Exercise requirements. Using the material that follows, output exactly the lines from the one containing "Given: Go to Shared with me" through the one containing "Toggle the 备注", with both ends kept.

- - -

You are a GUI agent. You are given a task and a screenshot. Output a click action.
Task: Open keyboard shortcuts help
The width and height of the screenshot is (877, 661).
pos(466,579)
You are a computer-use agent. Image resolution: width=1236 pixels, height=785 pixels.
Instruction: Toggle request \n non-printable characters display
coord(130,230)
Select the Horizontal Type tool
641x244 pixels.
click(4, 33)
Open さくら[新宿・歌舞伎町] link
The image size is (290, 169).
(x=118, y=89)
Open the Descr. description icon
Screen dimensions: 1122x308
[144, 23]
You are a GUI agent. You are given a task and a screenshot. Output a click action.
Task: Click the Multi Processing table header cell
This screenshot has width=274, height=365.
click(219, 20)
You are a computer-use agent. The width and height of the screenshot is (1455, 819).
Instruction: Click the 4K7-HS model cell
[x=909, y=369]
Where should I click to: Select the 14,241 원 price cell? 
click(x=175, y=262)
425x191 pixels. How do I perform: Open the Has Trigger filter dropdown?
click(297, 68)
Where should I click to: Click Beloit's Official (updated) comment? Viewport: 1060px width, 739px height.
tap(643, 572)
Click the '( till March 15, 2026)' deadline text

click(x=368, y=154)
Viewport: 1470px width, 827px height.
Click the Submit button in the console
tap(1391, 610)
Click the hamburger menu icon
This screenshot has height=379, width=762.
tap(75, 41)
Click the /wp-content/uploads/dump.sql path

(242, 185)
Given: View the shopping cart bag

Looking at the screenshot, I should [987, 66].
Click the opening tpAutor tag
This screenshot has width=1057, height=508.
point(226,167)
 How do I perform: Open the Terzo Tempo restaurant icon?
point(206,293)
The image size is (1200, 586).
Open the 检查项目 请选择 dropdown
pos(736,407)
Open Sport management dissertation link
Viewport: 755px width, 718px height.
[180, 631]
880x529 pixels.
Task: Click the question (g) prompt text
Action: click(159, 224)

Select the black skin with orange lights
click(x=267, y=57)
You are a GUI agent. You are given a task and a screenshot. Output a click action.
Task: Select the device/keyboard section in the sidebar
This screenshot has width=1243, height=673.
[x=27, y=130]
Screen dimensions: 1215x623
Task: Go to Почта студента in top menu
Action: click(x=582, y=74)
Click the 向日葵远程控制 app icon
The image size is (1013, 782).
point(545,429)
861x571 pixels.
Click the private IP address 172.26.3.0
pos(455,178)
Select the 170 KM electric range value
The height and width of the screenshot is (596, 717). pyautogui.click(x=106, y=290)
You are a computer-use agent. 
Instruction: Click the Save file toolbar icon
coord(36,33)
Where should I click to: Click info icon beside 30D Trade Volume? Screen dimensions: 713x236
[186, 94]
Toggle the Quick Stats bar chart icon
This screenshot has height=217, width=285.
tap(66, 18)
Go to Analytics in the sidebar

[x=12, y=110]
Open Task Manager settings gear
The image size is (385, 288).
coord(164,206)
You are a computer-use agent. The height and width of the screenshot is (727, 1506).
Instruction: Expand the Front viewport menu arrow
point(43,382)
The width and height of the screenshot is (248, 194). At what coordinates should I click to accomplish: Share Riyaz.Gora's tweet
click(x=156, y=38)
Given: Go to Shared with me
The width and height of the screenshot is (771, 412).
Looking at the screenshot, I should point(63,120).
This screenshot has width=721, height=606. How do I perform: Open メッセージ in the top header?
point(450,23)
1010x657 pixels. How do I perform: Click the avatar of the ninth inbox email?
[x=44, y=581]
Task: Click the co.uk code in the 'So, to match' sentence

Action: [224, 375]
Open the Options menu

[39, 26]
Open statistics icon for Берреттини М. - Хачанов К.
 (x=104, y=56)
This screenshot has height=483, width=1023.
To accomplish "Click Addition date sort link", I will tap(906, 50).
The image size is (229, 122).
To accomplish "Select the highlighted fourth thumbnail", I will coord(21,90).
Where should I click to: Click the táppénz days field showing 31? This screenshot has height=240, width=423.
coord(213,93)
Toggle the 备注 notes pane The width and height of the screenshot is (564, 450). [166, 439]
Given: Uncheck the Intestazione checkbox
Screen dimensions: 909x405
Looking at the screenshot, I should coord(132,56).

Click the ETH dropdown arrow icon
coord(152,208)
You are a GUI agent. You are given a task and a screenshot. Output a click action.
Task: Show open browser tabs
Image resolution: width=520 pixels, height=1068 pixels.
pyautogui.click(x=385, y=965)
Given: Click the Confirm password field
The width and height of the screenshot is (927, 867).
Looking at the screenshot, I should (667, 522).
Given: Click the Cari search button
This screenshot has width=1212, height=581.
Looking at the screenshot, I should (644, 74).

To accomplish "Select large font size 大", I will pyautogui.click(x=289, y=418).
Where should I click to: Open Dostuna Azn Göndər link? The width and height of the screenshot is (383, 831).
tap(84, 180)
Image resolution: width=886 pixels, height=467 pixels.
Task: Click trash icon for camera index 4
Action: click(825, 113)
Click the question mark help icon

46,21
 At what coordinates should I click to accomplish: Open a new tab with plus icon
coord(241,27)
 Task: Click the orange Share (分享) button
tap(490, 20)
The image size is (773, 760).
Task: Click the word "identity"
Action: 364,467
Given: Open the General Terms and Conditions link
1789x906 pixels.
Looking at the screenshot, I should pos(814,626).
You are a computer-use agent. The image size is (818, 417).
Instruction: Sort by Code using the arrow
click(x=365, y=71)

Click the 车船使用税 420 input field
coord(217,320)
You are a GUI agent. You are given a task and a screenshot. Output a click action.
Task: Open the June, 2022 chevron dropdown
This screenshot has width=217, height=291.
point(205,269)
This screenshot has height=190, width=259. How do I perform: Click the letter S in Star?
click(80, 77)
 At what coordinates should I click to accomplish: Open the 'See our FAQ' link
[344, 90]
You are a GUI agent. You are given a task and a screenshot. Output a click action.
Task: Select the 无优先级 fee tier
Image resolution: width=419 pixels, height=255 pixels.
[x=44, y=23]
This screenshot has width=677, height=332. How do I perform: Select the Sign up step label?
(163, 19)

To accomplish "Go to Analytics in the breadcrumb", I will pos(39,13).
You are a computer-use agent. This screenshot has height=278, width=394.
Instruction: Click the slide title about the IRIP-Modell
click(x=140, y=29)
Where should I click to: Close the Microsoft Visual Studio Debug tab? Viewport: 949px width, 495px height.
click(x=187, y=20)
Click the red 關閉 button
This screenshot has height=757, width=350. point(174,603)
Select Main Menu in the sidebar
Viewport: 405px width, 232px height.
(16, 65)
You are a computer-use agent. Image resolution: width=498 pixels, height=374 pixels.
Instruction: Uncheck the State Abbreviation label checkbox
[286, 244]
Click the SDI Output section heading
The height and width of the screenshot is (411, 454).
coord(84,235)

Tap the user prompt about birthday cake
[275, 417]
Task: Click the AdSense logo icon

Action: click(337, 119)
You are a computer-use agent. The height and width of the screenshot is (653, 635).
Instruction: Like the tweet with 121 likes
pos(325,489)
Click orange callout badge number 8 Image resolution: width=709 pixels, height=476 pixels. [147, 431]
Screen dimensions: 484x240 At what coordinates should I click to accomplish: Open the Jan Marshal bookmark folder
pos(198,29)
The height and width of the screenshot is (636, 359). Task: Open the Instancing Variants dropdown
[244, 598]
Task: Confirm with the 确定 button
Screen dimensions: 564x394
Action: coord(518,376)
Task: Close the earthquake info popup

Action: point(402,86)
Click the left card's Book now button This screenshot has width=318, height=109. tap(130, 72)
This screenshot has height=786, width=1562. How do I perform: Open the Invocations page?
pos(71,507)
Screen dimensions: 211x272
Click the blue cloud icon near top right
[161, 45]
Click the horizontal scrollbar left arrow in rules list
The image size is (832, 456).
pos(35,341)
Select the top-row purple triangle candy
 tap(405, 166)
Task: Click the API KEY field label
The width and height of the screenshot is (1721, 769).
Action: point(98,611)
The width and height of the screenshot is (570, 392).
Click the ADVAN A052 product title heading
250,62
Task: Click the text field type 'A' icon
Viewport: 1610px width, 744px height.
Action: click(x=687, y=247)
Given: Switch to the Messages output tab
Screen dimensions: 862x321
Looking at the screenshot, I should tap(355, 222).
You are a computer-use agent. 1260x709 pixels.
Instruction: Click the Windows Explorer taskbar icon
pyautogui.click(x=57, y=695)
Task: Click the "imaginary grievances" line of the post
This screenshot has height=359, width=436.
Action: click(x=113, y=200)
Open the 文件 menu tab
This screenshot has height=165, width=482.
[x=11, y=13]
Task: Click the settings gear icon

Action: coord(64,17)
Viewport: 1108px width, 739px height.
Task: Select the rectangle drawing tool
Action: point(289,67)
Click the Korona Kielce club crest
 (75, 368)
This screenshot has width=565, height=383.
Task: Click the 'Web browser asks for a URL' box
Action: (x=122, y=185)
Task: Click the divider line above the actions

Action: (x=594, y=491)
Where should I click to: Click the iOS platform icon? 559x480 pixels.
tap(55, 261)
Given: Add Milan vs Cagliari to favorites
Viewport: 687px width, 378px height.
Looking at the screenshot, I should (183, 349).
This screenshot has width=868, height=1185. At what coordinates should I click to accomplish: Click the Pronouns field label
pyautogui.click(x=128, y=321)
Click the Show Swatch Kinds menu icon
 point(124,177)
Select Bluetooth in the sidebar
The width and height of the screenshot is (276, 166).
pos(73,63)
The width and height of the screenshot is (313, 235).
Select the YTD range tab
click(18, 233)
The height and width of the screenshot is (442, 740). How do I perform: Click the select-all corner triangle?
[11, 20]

- - -

Your response.
Given: Go to Shared with me
The width and height of the screenshot is (771, 412).
Looking at the screenshot, I should point(63,120).
This screenshot has width=721, height=606. How do I perform: Open メッセージ in the top header?
point(450,23)
1010x657 pixels. How do I perform: Click the avatar of the ninth inbox email?
[x=44, y=581]
Task: Click the co.uk code in the 'So, to match' sentence

Action: [224, 375]
Open the Options menu

[39, 26]
Open statistics icon for Берреттини М. - Хачанов К.
 (x=104, y=56)
This screenshot has height=483, width=1023.
To accomplish "Click Addition date sort link", I will tap(906, 50).
The image size is (229, 122).
To accomplish "Select the highlighted fourth thumbnail", I will coord(21,90).
Where should I click to: Click the táppénz days field showing 31? This screenshot has height=240, width=423.
coord(213,93)
Toggle the 备注 notes pane The width and height of the screenshot is (564, 450). [166, 439]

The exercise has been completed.